[YOUR TASK]
In the listing below, the lines from the first through the one with "A Mulher do Meu Marido (38, 2072)" are to be copied word for word.

◇ ◇ ◇

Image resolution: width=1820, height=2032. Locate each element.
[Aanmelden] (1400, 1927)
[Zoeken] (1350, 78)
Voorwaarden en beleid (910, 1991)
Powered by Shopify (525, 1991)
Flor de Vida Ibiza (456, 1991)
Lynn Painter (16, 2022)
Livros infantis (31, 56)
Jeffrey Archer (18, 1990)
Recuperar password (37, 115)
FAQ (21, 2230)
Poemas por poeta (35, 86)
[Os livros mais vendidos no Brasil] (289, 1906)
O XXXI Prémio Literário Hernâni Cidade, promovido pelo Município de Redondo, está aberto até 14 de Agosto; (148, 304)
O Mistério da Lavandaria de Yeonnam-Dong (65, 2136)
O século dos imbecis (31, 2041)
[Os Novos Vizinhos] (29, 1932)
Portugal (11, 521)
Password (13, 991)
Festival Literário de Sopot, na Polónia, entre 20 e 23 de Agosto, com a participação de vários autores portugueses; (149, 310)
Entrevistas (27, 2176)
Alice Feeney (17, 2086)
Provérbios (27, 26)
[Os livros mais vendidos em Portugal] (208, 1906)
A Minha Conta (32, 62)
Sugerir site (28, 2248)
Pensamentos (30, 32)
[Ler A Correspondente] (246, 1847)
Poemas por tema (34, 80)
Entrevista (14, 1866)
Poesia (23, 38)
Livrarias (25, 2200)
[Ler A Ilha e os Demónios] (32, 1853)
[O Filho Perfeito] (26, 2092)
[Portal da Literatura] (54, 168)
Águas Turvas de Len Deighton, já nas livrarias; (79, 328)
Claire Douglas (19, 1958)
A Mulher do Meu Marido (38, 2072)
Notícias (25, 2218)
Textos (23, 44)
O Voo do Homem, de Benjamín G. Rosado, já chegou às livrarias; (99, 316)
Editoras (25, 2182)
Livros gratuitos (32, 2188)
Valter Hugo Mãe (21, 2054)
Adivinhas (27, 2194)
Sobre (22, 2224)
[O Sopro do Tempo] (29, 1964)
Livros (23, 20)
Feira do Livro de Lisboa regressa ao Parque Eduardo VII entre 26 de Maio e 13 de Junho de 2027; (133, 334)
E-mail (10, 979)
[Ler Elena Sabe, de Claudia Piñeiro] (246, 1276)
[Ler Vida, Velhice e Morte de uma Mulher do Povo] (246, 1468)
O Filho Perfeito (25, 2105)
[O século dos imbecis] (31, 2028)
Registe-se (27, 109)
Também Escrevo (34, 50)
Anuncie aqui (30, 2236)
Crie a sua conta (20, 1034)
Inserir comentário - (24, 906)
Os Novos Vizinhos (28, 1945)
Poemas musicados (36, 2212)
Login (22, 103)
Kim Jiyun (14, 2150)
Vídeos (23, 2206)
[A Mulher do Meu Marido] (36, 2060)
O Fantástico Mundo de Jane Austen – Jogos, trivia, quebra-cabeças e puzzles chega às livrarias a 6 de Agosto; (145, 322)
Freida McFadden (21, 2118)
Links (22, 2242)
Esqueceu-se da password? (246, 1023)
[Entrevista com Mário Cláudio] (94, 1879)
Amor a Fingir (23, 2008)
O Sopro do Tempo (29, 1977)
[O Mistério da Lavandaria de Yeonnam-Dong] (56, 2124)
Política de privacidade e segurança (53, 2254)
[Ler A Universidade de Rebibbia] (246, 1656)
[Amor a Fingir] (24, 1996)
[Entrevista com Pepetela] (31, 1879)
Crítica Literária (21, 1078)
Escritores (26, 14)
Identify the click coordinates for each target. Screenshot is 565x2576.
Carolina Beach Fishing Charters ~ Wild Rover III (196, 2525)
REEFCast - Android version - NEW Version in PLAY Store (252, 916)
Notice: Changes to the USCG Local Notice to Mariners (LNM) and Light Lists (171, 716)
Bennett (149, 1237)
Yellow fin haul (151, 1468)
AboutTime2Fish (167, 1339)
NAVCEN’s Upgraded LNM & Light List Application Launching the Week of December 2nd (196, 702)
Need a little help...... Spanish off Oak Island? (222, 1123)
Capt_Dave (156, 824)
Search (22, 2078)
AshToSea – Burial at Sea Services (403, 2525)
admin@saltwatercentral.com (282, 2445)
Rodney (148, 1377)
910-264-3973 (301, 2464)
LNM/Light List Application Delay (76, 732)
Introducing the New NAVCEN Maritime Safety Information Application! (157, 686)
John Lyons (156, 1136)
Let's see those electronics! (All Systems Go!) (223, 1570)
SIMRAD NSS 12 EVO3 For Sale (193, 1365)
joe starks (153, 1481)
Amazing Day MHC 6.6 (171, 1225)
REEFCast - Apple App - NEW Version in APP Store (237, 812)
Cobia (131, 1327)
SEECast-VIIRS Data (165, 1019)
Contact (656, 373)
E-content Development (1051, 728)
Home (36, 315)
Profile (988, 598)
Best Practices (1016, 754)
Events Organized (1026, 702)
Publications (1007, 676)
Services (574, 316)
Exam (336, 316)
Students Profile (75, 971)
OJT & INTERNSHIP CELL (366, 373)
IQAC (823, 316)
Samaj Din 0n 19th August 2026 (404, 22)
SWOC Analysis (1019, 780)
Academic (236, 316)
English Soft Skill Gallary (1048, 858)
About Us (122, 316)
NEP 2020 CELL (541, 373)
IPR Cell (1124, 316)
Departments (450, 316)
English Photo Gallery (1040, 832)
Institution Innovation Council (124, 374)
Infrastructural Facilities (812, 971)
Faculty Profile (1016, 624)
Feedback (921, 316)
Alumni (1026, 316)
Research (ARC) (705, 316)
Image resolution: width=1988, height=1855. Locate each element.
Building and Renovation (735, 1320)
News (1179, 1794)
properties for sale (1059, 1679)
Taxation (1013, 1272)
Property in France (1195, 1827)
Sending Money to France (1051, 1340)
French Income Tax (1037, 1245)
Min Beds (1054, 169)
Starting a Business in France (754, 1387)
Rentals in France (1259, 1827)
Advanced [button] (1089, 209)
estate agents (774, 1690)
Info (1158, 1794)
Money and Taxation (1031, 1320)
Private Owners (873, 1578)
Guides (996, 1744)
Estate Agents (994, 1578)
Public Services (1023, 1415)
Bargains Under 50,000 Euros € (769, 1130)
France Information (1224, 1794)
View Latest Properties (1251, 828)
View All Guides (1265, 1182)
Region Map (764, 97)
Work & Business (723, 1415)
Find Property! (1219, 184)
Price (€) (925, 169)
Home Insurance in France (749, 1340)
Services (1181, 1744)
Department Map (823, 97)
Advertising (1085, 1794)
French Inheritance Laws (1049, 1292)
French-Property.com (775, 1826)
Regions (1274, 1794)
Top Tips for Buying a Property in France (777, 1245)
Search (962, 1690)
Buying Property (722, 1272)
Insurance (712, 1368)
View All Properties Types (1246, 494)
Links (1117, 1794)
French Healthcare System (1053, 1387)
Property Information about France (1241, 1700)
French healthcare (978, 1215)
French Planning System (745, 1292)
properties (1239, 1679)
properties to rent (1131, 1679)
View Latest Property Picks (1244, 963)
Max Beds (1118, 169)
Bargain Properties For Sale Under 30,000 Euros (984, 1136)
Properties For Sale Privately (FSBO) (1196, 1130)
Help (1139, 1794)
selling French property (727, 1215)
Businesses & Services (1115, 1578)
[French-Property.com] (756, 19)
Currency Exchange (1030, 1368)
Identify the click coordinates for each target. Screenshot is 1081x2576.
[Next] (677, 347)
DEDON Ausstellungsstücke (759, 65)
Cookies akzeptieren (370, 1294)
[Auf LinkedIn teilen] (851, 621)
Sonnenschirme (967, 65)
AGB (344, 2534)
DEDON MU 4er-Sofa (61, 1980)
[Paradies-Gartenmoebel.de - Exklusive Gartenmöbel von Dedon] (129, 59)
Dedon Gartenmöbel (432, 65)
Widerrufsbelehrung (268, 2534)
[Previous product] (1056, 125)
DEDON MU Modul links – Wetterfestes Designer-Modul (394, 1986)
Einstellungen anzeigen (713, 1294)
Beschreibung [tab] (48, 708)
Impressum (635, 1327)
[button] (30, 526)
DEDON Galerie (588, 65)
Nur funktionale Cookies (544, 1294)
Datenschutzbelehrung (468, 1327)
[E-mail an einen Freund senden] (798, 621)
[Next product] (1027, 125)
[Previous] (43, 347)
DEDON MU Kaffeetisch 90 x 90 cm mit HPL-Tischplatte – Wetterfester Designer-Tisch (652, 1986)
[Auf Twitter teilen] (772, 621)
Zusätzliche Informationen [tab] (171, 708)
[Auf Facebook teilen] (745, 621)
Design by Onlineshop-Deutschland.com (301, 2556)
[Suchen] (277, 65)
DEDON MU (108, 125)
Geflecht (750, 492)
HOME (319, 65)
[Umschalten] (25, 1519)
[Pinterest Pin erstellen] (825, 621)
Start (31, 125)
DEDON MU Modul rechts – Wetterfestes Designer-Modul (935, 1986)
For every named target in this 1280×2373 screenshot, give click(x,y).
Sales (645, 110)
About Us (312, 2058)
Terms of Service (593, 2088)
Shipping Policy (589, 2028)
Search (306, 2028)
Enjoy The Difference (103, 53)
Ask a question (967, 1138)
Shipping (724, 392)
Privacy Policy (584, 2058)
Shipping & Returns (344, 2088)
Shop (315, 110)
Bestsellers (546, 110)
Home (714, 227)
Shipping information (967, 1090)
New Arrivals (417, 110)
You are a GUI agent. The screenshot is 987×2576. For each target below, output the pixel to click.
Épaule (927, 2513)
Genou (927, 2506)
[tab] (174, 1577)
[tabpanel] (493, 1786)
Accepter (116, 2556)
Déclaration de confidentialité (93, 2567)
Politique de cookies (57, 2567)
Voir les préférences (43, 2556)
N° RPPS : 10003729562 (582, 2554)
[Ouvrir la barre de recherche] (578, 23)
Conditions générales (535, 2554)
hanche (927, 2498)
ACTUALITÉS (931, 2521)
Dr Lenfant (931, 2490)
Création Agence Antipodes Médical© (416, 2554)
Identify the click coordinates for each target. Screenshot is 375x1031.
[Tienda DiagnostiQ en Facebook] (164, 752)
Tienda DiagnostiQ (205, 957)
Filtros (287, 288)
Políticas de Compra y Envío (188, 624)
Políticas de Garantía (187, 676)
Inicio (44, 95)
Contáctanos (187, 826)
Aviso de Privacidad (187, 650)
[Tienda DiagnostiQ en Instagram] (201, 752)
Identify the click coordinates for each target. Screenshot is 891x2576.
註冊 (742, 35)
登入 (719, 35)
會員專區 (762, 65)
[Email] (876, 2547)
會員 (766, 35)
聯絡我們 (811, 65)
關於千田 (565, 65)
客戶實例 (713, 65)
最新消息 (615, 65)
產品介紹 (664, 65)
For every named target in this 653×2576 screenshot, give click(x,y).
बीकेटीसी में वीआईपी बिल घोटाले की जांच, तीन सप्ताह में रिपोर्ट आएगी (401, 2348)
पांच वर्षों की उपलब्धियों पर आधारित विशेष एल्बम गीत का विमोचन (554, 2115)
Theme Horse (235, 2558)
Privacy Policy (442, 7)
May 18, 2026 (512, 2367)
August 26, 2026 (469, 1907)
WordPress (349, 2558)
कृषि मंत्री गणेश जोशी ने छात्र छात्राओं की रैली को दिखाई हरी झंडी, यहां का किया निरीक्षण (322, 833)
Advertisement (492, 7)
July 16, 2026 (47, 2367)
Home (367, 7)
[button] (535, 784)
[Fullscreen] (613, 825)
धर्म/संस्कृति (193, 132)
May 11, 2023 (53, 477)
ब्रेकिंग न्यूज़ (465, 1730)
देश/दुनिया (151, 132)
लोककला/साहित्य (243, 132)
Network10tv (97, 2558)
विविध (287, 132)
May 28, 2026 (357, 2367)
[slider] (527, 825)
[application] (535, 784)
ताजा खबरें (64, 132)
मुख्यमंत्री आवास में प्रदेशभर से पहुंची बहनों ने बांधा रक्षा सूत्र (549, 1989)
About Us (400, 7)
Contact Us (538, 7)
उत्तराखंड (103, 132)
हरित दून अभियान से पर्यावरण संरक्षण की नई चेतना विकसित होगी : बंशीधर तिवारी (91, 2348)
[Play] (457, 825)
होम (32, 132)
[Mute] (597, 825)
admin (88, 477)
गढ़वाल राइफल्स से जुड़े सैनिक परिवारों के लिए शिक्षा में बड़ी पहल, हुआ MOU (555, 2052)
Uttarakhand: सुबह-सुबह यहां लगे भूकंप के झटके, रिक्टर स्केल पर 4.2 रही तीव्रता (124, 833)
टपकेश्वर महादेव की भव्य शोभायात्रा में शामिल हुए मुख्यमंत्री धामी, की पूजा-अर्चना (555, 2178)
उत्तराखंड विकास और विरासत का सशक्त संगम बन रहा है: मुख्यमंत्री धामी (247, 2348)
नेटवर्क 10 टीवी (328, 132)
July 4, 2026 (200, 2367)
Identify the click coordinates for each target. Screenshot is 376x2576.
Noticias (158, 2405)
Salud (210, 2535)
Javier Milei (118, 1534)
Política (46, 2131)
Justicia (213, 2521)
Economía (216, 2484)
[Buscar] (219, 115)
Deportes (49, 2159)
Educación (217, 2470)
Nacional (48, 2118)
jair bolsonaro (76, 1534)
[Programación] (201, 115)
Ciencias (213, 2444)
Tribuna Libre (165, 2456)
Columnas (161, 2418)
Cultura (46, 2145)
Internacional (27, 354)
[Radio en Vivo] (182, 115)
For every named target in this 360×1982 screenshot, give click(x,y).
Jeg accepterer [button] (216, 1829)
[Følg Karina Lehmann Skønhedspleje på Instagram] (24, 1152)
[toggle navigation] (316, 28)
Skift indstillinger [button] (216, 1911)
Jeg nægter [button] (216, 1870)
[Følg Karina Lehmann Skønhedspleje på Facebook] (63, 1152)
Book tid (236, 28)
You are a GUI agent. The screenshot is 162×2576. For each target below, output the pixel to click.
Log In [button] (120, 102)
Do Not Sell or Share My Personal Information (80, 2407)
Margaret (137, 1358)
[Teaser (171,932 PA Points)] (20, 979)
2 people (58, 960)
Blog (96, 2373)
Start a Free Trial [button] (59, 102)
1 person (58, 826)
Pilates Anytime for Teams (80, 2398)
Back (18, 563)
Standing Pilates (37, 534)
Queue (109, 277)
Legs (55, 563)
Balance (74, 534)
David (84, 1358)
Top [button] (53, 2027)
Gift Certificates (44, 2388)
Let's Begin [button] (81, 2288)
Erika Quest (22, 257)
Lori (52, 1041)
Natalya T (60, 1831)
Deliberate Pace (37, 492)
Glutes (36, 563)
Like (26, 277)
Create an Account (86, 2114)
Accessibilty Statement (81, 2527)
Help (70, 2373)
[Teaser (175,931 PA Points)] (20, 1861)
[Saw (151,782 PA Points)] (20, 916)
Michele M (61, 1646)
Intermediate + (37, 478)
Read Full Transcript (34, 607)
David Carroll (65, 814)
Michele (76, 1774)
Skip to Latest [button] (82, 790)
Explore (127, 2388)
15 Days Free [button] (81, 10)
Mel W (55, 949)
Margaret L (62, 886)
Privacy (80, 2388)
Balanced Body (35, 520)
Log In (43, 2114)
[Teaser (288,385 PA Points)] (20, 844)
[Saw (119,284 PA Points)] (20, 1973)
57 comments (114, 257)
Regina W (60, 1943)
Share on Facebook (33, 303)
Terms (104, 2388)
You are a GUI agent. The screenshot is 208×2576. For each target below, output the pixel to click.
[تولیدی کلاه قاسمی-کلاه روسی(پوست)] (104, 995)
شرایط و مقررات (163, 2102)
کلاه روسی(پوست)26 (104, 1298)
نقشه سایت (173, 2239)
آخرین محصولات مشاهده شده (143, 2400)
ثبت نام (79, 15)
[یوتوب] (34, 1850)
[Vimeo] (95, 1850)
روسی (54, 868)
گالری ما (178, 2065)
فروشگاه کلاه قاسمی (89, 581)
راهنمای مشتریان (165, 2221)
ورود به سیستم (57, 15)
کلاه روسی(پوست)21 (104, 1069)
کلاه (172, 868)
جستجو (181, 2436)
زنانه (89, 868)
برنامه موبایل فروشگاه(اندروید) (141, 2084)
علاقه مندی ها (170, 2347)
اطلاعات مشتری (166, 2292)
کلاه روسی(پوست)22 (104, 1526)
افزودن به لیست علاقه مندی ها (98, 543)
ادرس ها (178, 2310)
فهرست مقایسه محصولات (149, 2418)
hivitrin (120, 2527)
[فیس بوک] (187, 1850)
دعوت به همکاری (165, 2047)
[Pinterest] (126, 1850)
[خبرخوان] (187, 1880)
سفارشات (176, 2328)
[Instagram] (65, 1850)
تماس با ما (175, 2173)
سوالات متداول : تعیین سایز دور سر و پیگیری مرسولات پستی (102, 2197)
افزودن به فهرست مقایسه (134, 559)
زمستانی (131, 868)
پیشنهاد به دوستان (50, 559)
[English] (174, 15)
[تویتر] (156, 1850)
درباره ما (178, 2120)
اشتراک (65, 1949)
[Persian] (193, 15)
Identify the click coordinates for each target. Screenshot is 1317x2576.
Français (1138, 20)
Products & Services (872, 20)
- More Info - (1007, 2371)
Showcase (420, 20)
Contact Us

◇ ◇ ◇

[RESPONSE TO THIS TASK]
Image resolution: width=1820, height=2032. Locate each element.
[Aanmelden] (1400, 1927)
[Zoeken] (1350, 78)
Voorwaarden en beleid (910, 1991)
Powered by Shopify (525, 1991)
Flor de Vida Ibiza (456, 1991)
Lynn Painter (16, 2022)
Livros infantis (31, 56)
Jeffrey Archer (18, 1990)
Recuperar password (37, 115)
FAQ (21, 2230)
Poemas por poeta (35, 86)
[Os livros mais vendidos no Brasil] (289, 1906)
O XXXI Prémio Literário Hernâni Cidade, promovido pelo Município de Redondo, está aberto até 14 de Agosto; (148, 304)
O Mistério da Lavandaria de Yeonnam-Dong (65, 2136)
O século dos imbecis (31, 2041)
[Os Novos Vizinhos] (29, 1932)
Portugal (11, 521)
Password (13, 991)
Festival Literário de Sopot, na Polónia, entre 20 e 23 de Agosto, com a participação de vários autores portugueses; (149, 310)
Entrevistas (27, 2176)
Alice Feeney (17, 2086)
Provérbios (27, 26)
[Os livros mais vendidos em Portugal] (208, 1906)
A Minha Conta (32, 62)
Sugerir site (28, 2248)
Pensamentos (30, 32)
[Ler A Correspondente] (246, 1847)
Poemas por tema (34, 80)
Entrevista (14, 1866)
Poesia (23, 38)
Livrarias (25, 2200)
[Ler A Ilha e os Demónios] (32, 1853)
[O Filho Perfeito] (26, 2092)
[Portal da Literatura] (54, 168)
Águas Turvas de Len Deighton, já nas livrarias; (79, 328)
Claire Douglas (19, 1958)
A Mulher do Meu Marido (38, 2072)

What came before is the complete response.